#### Records to use
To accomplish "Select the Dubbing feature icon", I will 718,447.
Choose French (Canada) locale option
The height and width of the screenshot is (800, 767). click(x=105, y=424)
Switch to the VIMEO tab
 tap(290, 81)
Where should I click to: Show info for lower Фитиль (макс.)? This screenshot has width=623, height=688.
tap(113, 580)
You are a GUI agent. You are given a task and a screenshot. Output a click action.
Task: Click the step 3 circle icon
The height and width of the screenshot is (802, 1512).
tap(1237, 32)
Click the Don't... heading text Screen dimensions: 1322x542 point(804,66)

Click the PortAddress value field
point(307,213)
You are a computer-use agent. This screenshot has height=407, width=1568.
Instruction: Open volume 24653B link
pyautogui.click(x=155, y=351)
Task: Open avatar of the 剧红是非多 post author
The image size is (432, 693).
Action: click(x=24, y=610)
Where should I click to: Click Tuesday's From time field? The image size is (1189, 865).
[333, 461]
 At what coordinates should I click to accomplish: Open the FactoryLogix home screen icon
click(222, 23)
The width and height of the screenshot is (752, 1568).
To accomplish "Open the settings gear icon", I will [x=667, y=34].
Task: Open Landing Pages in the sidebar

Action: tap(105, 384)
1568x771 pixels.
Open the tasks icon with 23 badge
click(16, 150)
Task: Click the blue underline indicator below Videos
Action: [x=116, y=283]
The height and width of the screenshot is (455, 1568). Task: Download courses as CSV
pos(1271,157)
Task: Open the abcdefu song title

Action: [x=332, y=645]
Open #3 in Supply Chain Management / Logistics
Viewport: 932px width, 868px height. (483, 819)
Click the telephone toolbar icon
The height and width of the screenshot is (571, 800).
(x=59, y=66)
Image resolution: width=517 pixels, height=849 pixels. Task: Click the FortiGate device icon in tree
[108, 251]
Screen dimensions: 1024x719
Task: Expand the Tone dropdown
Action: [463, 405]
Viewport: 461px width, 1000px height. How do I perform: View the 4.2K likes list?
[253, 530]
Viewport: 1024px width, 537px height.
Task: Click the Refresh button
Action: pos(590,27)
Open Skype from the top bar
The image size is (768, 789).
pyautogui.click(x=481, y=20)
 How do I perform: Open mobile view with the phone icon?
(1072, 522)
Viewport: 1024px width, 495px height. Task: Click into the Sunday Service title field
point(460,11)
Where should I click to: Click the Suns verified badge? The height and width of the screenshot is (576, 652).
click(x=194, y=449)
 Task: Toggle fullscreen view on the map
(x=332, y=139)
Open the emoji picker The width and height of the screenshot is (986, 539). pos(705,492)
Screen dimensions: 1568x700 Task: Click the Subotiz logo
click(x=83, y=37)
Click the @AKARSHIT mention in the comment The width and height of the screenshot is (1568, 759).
########
Every record needs to be reproduced exactly, with none skipped.

To accomplish "Select the Dubbing feature icon", I will 718,447.
Choose French (Canada) locale option
The height and width of the screenshot is (800, 767). click(x=105, y=424)
Switch to the VIMEO tab
 tap(290, 81)
Where should I click to: Show info for lower Фитиль (макс.)? This screenshot has width=623, height=688.
tap(113, 580)
You are a GUI agent. You are given a task and a screenshot. Output a click action.
Task: Click the step 3 circle icon
The height and width of the screenshot is (802, 1512).
tap(1237, 32)
Click the Don't... heading text Screen dimensions: 1322x542 point(804,66)

Click the PortAddress value field
point(307,213)
You are a computer-use agent. This screenshot has height=407, width=1568.
Instruction: Open volume 24653B link
pyautogui.click(x=155, y=351)
Task: Open avatar of the 剧红是非多 post author
The image size is (432, 693).
Action: click(x=24, y=610)
Where should I click to: Click Tuesday's From time field? The image size is (1189, 865).
[333, 461]
 At what coordinates should I click to accomplish: Open the FactoryLogix home screen icon
click(222, 23)
The width and height of the screenshot is (752, 1568).
To accomplish "Open the settings gear icon", I will [x=667, y=34].
Task: Open Landing Pages in the sidebar

Action: tap(105, 384)
1568x771 pixels.
Open the tasks icon with 23 badge
click(16, 150)
Task: Click the blue underline indicator below Videos
Action: [x=116, y=283]
The height and width of the screenshot is (455, 1568). Task: Download courses as CSV
pos(1271,157)
Task: Open the abcdefu song title

Action: [x=332, y=645]
Open #3 in Supply Chain Management / Logistics
Viewport: 932px width, 868px height. (483, 819)
Click the telephone toolbar icon
The height and width of the screenshot is (571, 800).
(x=59, y=66)
Image resolution: width=517 pixels, height=849 pixels. Task: Click the FortiGate device icon in tree
[108, 251]
Screen dimensions: 1024x719
Task: Expand the Tone dropdown
Action: [463, 405]
Viewport: 461px width, 1000px height. How do I perform: View the 4.2K likes list?
[253, 530]
Viewport: 1024px width, 537px height.
Task: Click the Refresh button
Action: pos(590,27)
Open Skype from the top bar
The image size is (768, 789).
pyautogui.click(x=481, y=20)
 How do I perform: Open mobile view with the phone icon?
(1072, 522)
Viewport: 1024px width, 495px height. Task: Click into the Sunday Service title field
point(460,11)
Where should I click to: Click the Suns verified badge? The height and width of the screenshot is (576, 652).
click(x=194, y=449)
 Task: Toggle fullscreen view on the map
(x=332, y=139)
Open the emoji picker The width and height of the screenshot is (986, 539). pos(705,492)
Screen dimensions: 1568x700 Task: Click the Subotiz logo
click(x=83, y=37)
Click the @AKARSHIT mention in the comment The width and height of the screenshot is (1568, 759).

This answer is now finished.